Prominence increases

With Prince Bandar, the kingdom now has a big-hitter on board with the personality and contacts to capitalise on Riyadh’s influence in diplomatic circles. Riyadh’s voice is starting to be heard much louder in regional capitals and beyond.

Other prominent princes from the younger generation include Prince Saud, who heads the court of Crown Prince Salman, and Prince Bandar’s brother, Prince Khaled bin Sultan, a deputy defence minister whose personal ambition to succeed Prince Salman as defence minister may have been undermined by the fact that his campaign against Yemen’s Houthi rebels last year was not viewed as an unqualified success.

Much is also expected of Mecca governor Prince Khaled bin Faisal. The widely respected son of the late King Faisal, and brother of Foreign Minister Prince Khalid bin Faisal, is the Faisal family’s main future prospect, given the advanced age of Prince Saud and influential former intelligence chief Prince Turki al-Faisal.  

King Abdullah’s own son, 60-year old Prince Mitab bin Abdullah, will also figure prominently in his role as the head of the powerful Saudi Arabia National Guard (Sang), one of the key institutions within the security triumvirate alongside the Interior Ministry and Ministry of Defence & Aviation (Moda). Sang is the elite unit of tribal forces whose primary purpose is to protect the royal family. Long the fief of King Abdullah, it acts as a counterbalance to the other two branches of military power.  

In the past, Moda, the bailiwick of Prince Sultan; the Interior Ministry, controlled by Prince Nayef; and the tribal units of Sang, answerable to King Abdullah, acted as balancing forces against each other. “This structure ensured a balance as each was independent and would help to prevent a coup as there were three legs to the stool,” says a Saudi-based lawyer. “It served the kingdom well.” But two of these men are now dead and Abdullah’s health appears fragile.

Power balance in Saudi Arabia

Were a younger generation prince to attempt to take control of a rival institution, the balance of power could be upset. “If you have Prince Mitab becoming the head of Moda, as some have speculated, would you then have a merger of the National Guard and Moda,” asks the lawyer. “How would that affect the balance of power?”

As Interior Minister, Prince Mohammed bin Nayef is unlikely to do away with the rulebook set by his father, with a firm grip on security and a zero-tolerance approach to domestic subversion. His credentials are solid, as the architect of the successful rout of Al-Qaeda during the Jihadist uprising that broke out in 2003.

He will likely display both the good and bad cop sides as Interior Minister; as shown by the robust anti-terror strategy against jihadist violence in the mid-2000s, as well as the jihadi rehabilitation programme that brought in Al-Qaeda operatives.

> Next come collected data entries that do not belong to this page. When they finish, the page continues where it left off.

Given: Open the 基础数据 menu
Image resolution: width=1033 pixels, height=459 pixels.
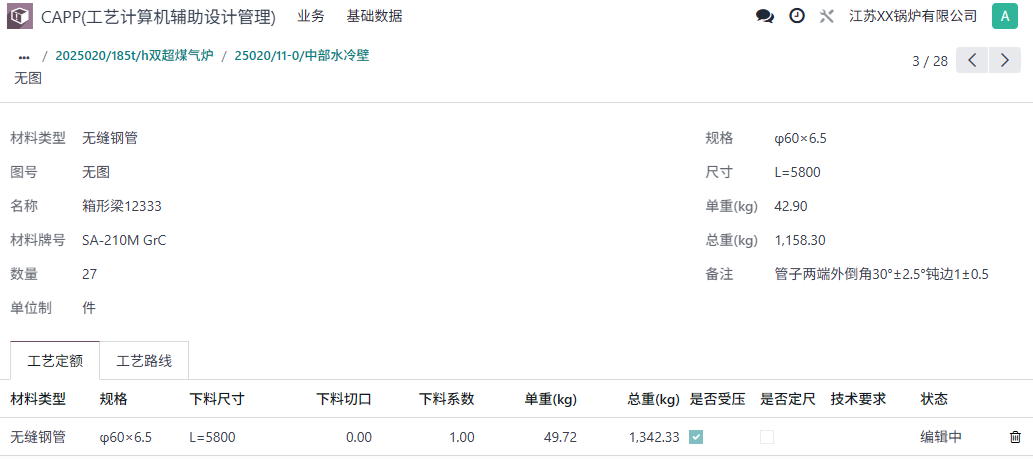Looking at the screenshot, I should [x=374, y=16].
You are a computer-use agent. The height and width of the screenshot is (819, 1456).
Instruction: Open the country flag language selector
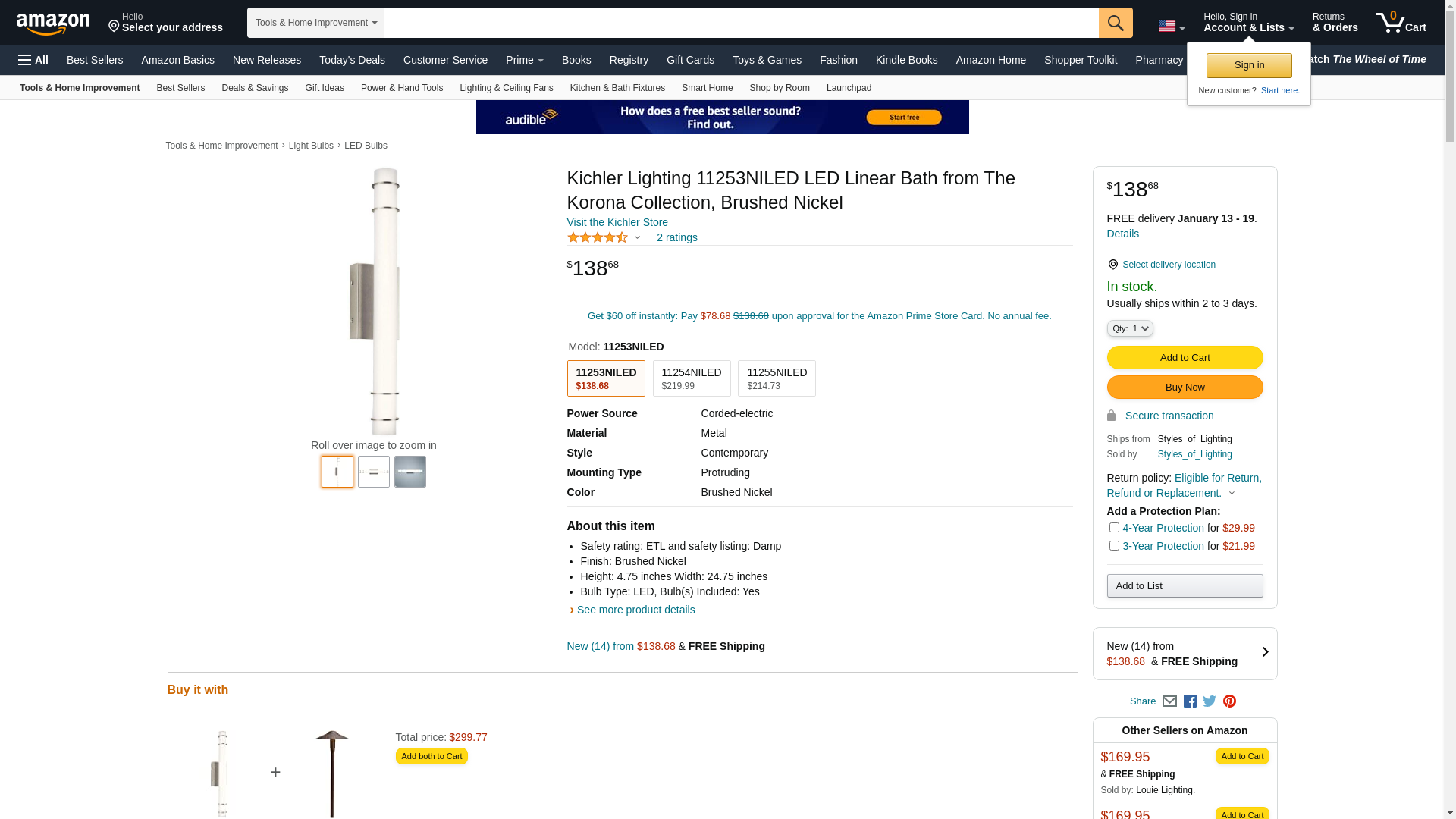[x=1171, y=27]
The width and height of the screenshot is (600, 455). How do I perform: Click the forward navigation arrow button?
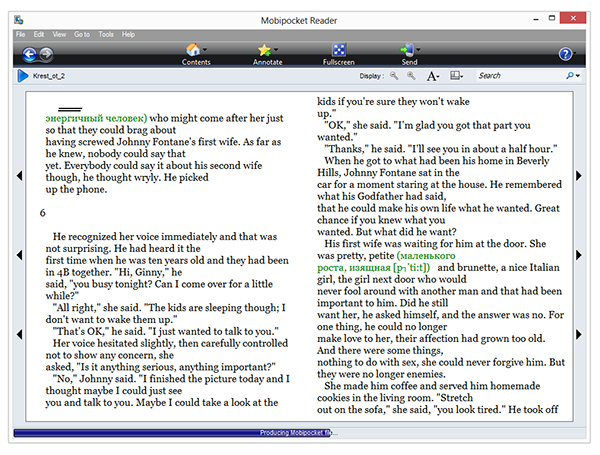pos(46,54)
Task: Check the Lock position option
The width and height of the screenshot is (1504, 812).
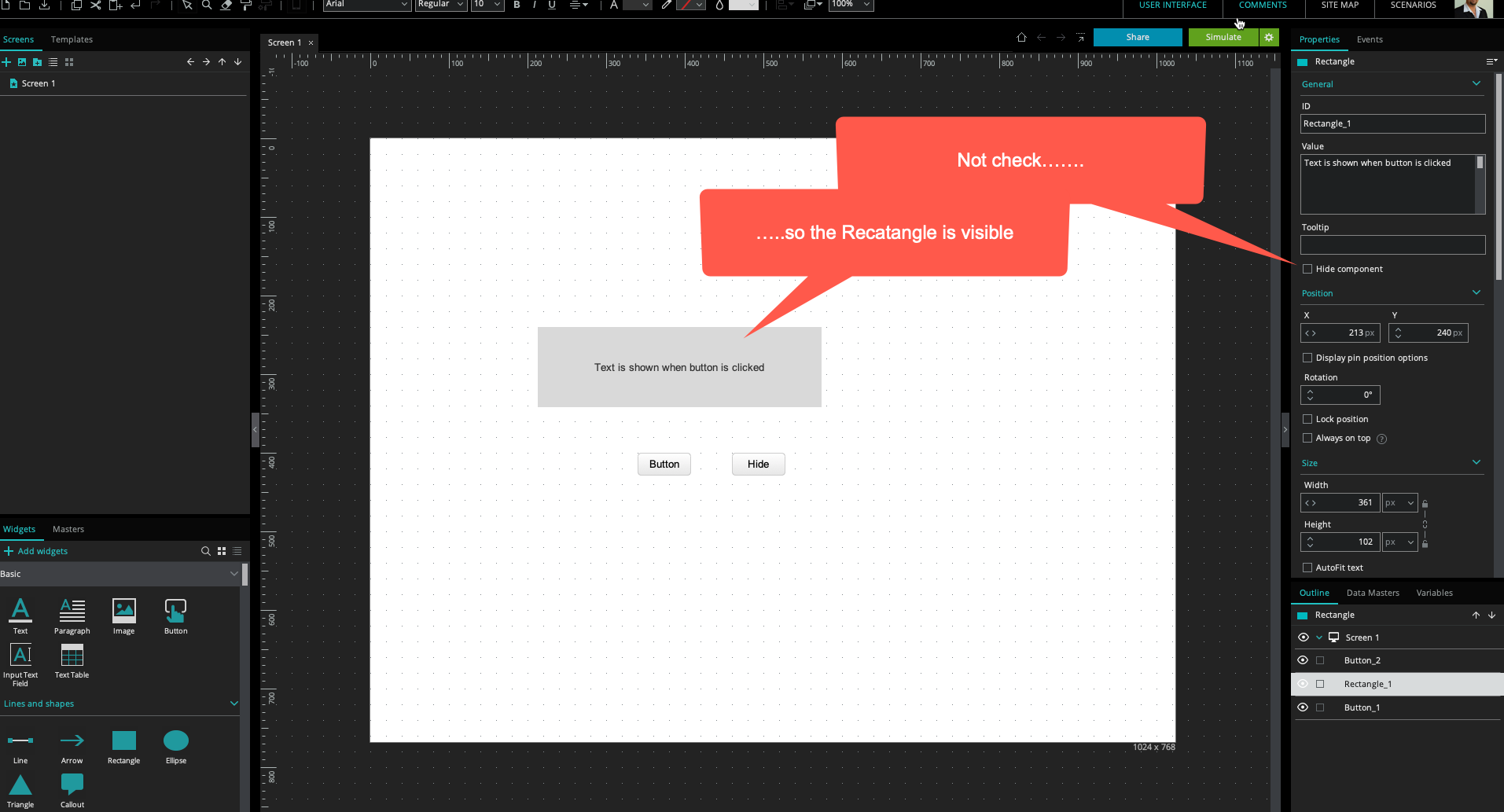Action: point(1307,419)
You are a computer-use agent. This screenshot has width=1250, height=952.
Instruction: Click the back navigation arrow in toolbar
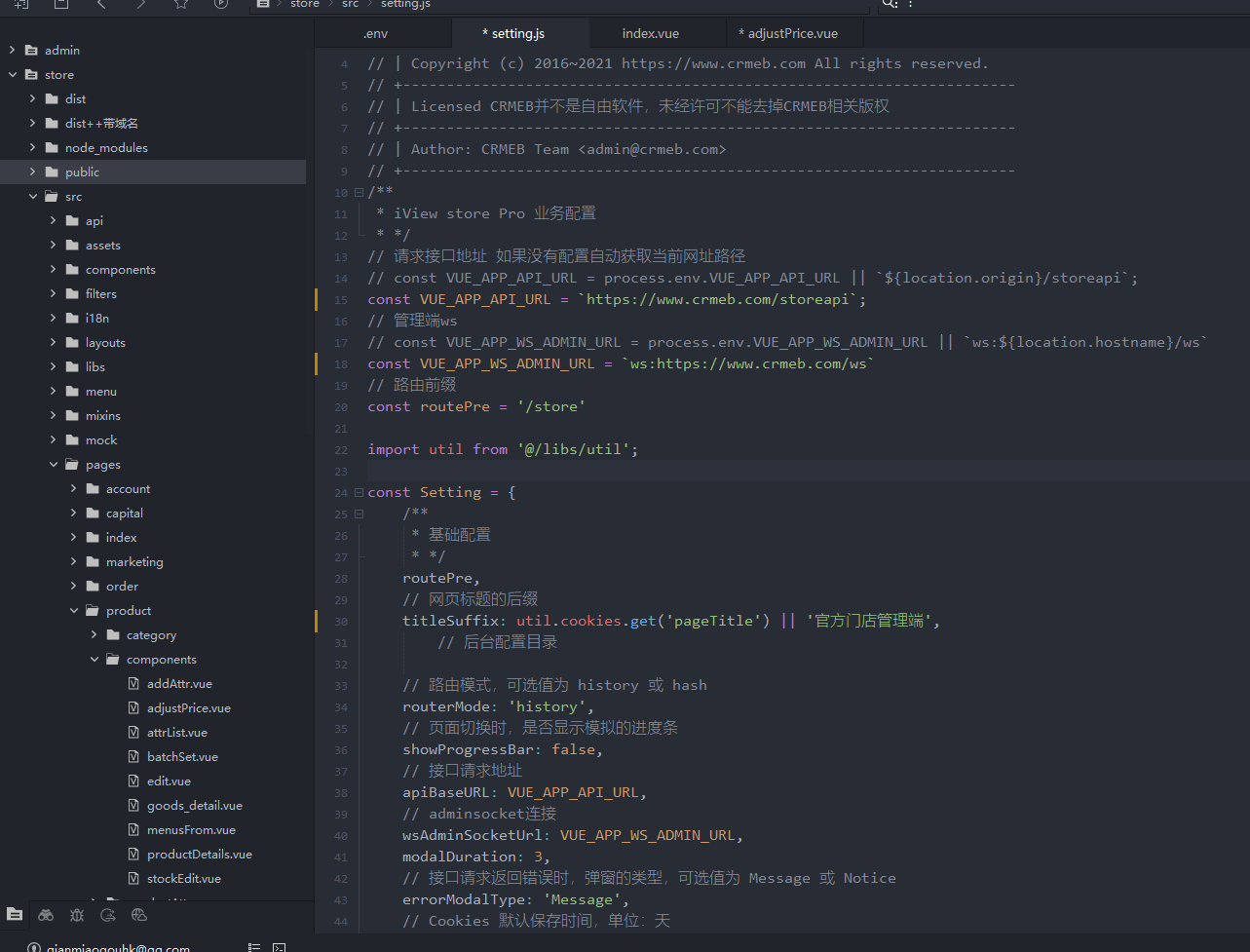click(x=101, y=4)
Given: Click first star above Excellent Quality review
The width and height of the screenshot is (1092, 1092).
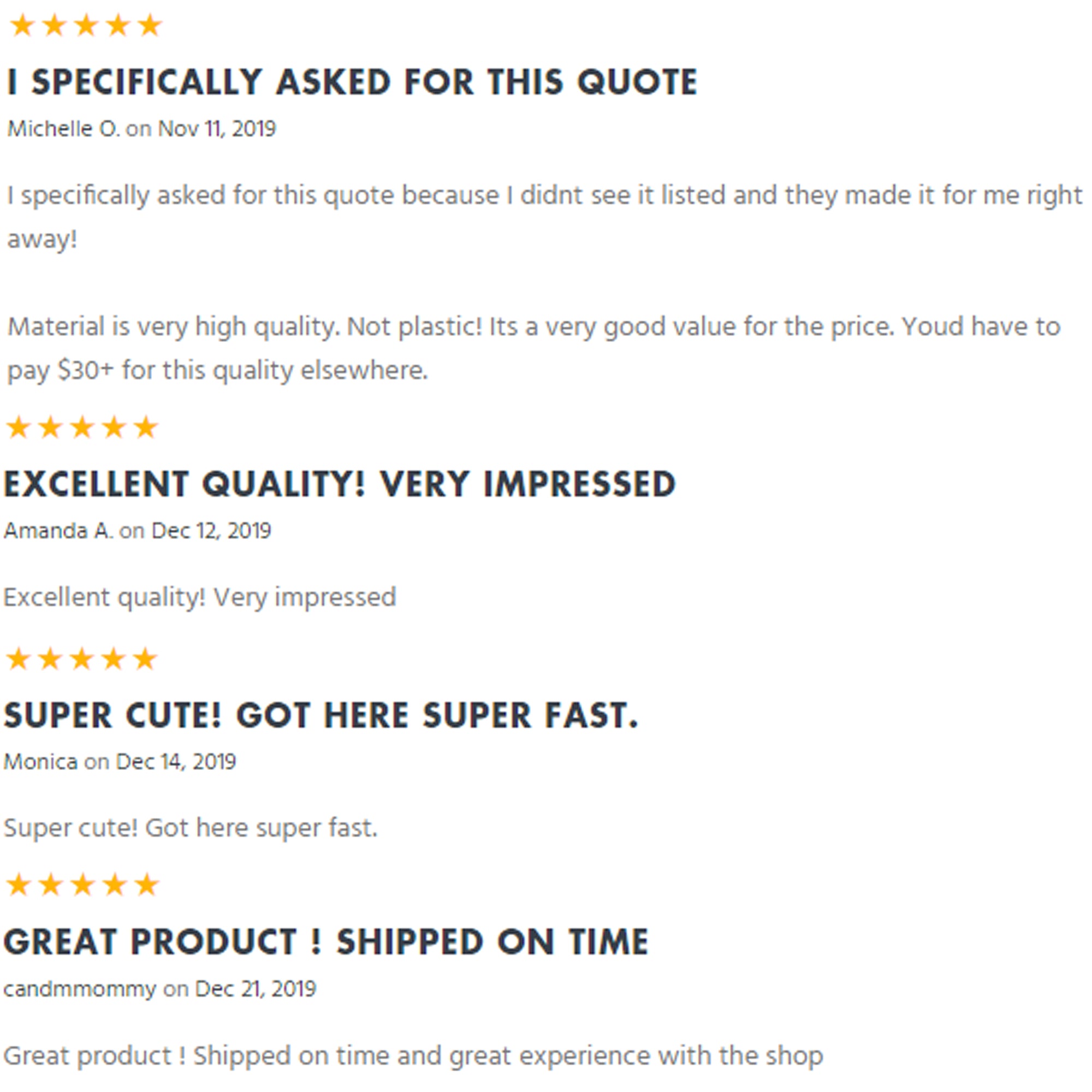Looking at the screenshot, I should tap(19, 428).
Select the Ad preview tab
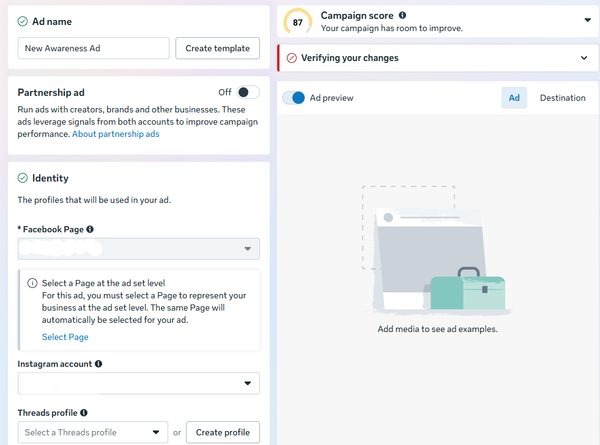 [x=514, y=98]
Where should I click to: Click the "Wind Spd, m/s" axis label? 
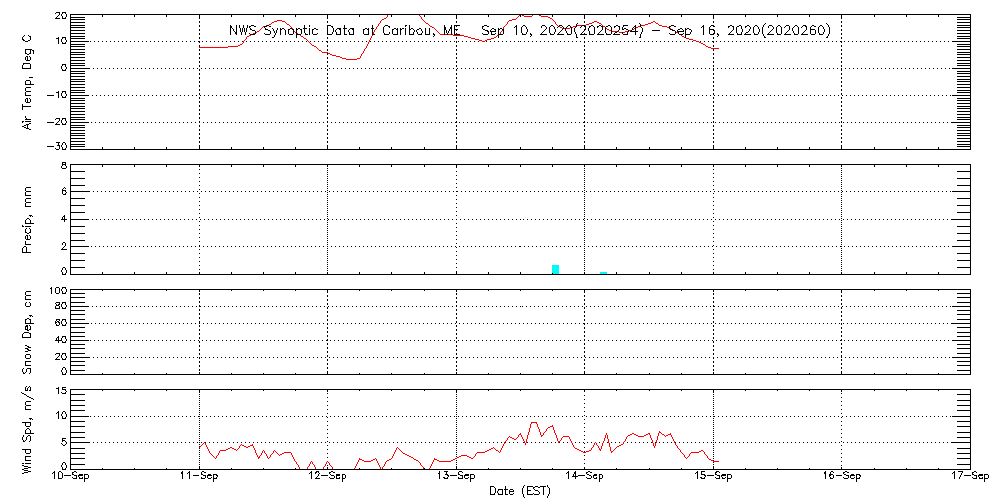28,428
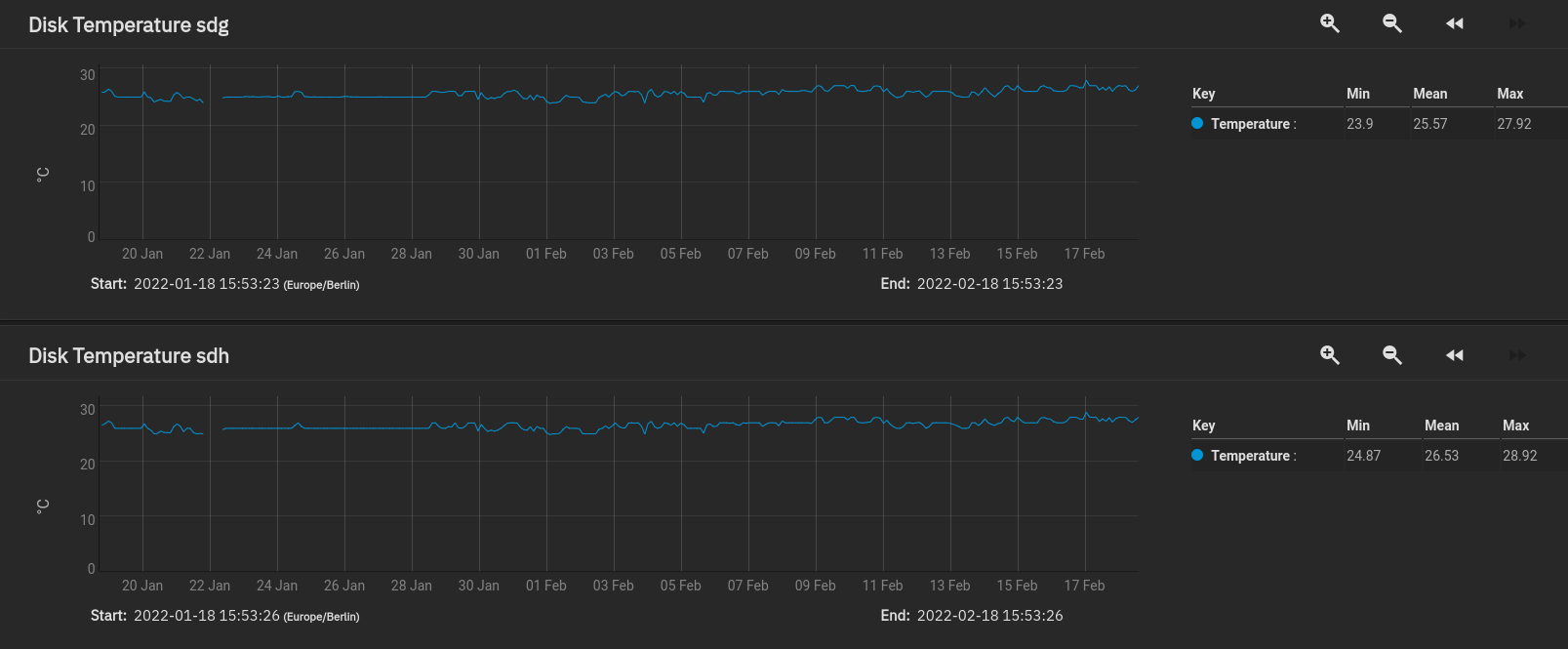
Task: Click the blue Temperature legend dot for sdg
Action: (1197, 123)
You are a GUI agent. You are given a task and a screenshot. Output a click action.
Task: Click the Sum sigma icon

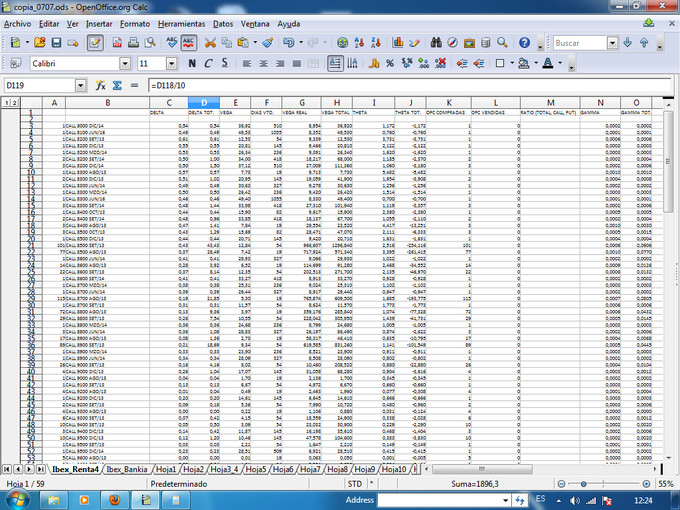tap(117, 86)
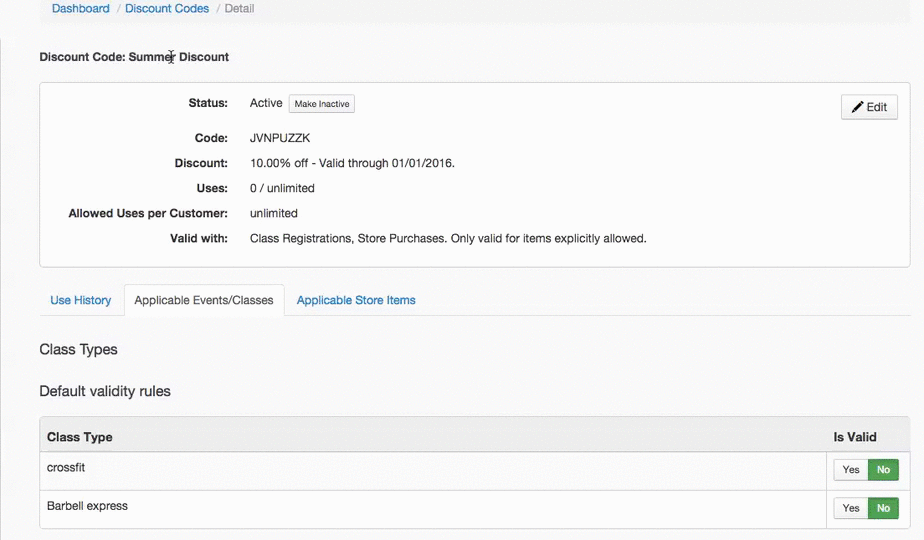
Task: Go to Dashboard breadcrumb link
Action: [x=81, y=9]
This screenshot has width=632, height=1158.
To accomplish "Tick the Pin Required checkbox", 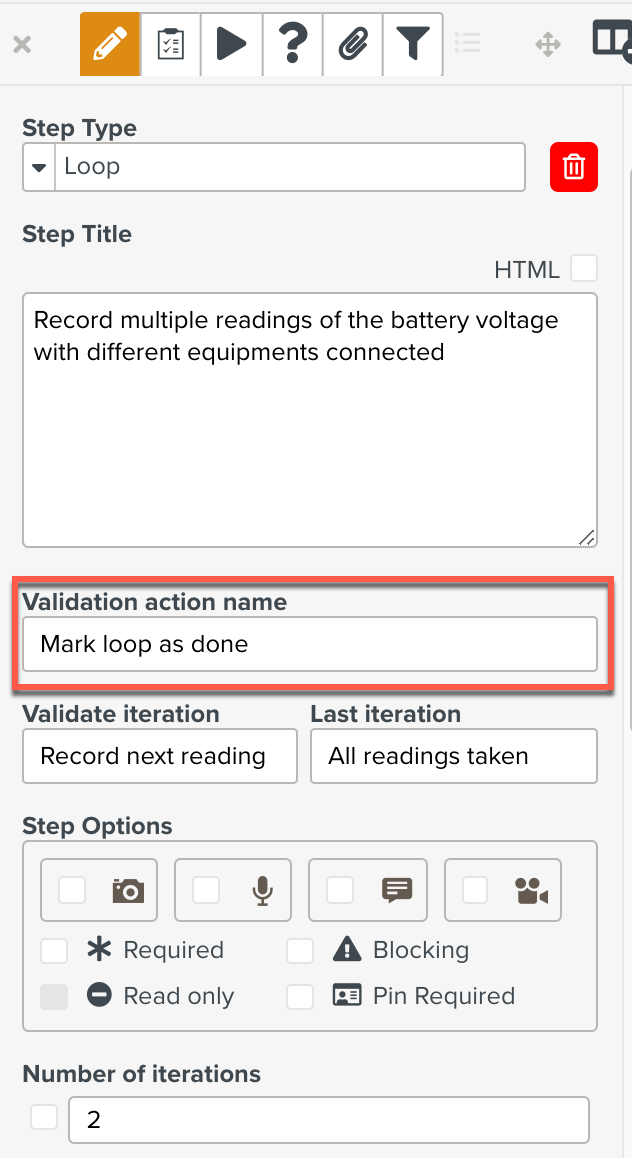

Though lacking his father’s close ties to the conservative clerical establishment, Prince Mohammed bin Nayef has reached out to a broader coalition of Saudi opinion. “The prince wants to appear to be a modern guy,” says Ali al-Ahmed, a Washington-based critic of the Saudi ruling family. “The Americans love him and he wants to keep them happy by avoiding doing things that make them upset or embarrassed.”

There is some generational shift, but I think it has been smooth so far, it’s not shaken the Saudi ruling family

Ali al-Ahmed, US-based critic of House of Saud

This means persisting with a tough approach towards Shia protesters, who have fomented unrest in Qatif (Western opposition to security crackdowns on Shia demonstrators in the Eastern Province has been muted), but undertaking a more sensitive strategy in dealing with issues related to the status of women, which are a hot button issue in Western capitals.

The jihadi rehab programme demonstrated that Prince Mohammed bin Nayef can play a public-relations-savvy game, winning garlands by selling the programme as an innovative Saudi method of rooting out extremism. Yet it may be harder to retain that bank of goodwill if the Interior Ministry takes a hard line on Twitter users daring to air criticism of the authorities. That is unlikely to perturb the prince. At just 53 years of age, a novice in House of Saud terms, Prince Mohammed bin Nayef is still young enough to make mistakes and learn from them.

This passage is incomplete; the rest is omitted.